Medical Services Revenue

Medical Services Revenue

Medical services revenue consists of capitation fees under contracts with various Medicare Advantage payors (“payors”). Under the typical capitation arrangement, the Company is entitled to monthly per-member, per-month (“PMPM”) fees to provide a defined range of healthcare services for Medicare Advantage health plan members (“members”) attributed to the Company’s contracted primary care physicians. PMPM fees are determined as a percent of the premium payors receive from the Centers for Medicare & Medicaid Services’ (“CMS”) for these members. The Company generally accepts full financial risk for members attributed to its contracted primary care physicians and therefore is responsible for the cost of all healthcare services required by those members. Fees are generally recorded gross in revenue because the Company is acting as a principal in coordinating and controlling the range of services provided (other than clinical decisions) under its capitation contracts with payors. Capitation contracts with payors are generally multi-year arrangements and have a single performance obligation that constitutes a series, as defined by Accounting Standards Codification ("ASC") 606, Revenue From Contracts With Customers, to stand ready on a monthly basis to provide all aspects of necessary medical

care to members for the contracted period. The Company recognizes revenue in the month in which eligible members are entitled to receive healthcare benefits during the contract term.
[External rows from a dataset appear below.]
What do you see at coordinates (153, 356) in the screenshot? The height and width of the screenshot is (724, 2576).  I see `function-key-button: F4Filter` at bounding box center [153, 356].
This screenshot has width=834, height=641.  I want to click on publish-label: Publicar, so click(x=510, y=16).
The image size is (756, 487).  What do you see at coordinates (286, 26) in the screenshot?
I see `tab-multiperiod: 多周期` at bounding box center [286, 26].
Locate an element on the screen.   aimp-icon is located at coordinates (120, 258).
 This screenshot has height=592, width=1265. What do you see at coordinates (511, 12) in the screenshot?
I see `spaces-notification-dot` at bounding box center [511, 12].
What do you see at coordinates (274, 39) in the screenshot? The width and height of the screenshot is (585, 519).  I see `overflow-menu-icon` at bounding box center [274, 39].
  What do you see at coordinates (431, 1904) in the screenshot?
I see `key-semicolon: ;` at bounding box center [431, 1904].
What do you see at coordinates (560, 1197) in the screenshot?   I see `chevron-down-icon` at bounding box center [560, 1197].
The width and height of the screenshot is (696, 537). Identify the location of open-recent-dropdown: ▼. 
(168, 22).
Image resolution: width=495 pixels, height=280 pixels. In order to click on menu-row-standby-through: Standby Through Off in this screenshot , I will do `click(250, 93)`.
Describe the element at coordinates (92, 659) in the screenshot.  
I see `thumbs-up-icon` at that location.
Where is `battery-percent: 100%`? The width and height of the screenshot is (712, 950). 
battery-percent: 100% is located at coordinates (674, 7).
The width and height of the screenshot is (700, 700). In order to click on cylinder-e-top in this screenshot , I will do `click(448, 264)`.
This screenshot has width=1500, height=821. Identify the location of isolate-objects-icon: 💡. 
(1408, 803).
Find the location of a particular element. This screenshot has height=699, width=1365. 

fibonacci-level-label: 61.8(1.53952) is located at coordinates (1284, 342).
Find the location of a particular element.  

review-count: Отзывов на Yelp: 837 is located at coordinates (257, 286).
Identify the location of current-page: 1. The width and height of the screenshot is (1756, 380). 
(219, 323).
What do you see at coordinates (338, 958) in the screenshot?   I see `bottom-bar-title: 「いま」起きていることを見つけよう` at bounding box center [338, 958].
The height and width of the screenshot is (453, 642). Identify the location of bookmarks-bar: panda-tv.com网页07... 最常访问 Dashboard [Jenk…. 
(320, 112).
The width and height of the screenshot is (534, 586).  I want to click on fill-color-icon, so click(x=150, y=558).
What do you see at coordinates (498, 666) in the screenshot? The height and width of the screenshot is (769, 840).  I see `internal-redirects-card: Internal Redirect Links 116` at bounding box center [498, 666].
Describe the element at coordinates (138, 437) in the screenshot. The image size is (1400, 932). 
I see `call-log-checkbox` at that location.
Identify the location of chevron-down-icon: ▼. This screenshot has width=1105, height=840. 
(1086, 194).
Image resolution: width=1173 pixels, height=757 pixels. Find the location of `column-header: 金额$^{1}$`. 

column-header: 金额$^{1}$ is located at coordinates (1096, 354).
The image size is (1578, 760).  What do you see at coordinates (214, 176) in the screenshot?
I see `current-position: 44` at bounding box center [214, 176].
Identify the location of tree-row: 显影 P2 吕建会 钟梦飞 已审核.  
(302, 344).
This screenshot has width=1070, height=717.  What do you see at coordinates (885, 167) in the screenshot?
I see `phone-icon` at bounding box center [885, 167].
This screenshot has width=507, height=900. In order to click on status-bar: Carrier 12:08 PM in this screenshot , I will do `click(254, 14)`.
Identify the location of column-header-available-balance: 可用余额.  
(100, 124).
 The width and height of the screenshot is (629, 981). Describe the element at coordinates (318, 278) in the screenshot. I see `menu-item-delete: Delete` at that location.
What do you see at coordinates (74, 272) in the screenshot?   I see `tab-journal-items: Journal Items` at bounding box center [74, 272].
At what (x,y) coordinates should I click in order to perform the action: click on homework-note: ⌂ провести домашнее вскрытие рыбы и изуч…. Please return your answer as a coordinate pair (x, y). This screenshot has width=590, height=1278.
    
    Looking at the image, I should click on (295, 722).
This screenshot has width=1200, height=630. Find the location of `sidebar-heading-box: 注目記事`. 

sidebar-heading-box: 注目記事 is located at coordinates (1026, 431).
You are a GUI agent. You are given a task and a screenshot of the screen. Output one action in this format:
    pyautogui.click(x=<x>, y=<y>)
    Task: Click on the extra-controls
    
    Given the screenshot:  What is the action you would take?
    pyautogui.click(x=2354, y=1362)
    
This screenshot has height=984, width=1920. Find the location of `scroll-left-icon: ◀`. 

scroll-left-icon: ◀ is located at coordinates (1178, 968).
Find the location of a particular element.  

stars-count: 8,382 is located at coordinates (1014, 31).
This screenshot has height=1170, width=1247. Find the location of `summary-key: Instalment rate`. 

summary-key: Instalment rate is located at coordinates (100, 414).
The transaction price for the Company’s capitation contracts is variable, as the PMPM fees to which the Company is entitled are subject to periodic adjustment under CMS’s risk adjustment payment methodology. CMS deploys a risk adjustment model that determines premiums paid to all payors according to each member’s health status and certain demographic factors. Under this risk adjustment methodology, CMS calculates the risk adjusted premium payment using diagnosis data from various settings. The Company and healthcare providers collect and submit the necessary and available diagnosis data to payors and such data is utilized by the Company to estimate risk adjustment payments to be received in subsequent periods. Risk adjustment-related revenues are estimated using the most likely amount methodology and amounts are only included in revenue to the extent that it is probable that a significant reversal of cumulative revenue will not occur once any uncertainty is resolved. PMPM fees are also subject to adjustment for incentives or penalties based on the achievement of certain quality metrics defined in the Company’s contracts with payors. The Company recognizes incentive revenue as earned using the most likely amount methodology and only to the extent that it is probable that a significant reversal of cumulative revenue will not occur once any uncertainty is resolved.

Neither the Company nor any of its affiliates is a registered insurance company because state law in the states in which it operates does not require such registration for risk-bearing providers.

Receivables

Receivables

Receivables primarily consist of amounts due under capitation contracts with various payors. Receivables due under capitation contracts are recorded monthly based on reports received from payors and management’s estimate of risk adjustment payments to be received in subsequent periods for open performance years. Receivables are recorded and stated at the amount expected to be collected.

Concentration

Concentration

The Company contracts with various payors whereby the Company is entitled to monthly PMPM fees to provide a defined range of healthcare services for members attributed to its contracted primary care physicians. Substantially all of these PMPM fees are derived from the Medicare Advantage program, accounting for nearly 100% of the totals for the three and six months ended June 30, 2022 and 2021.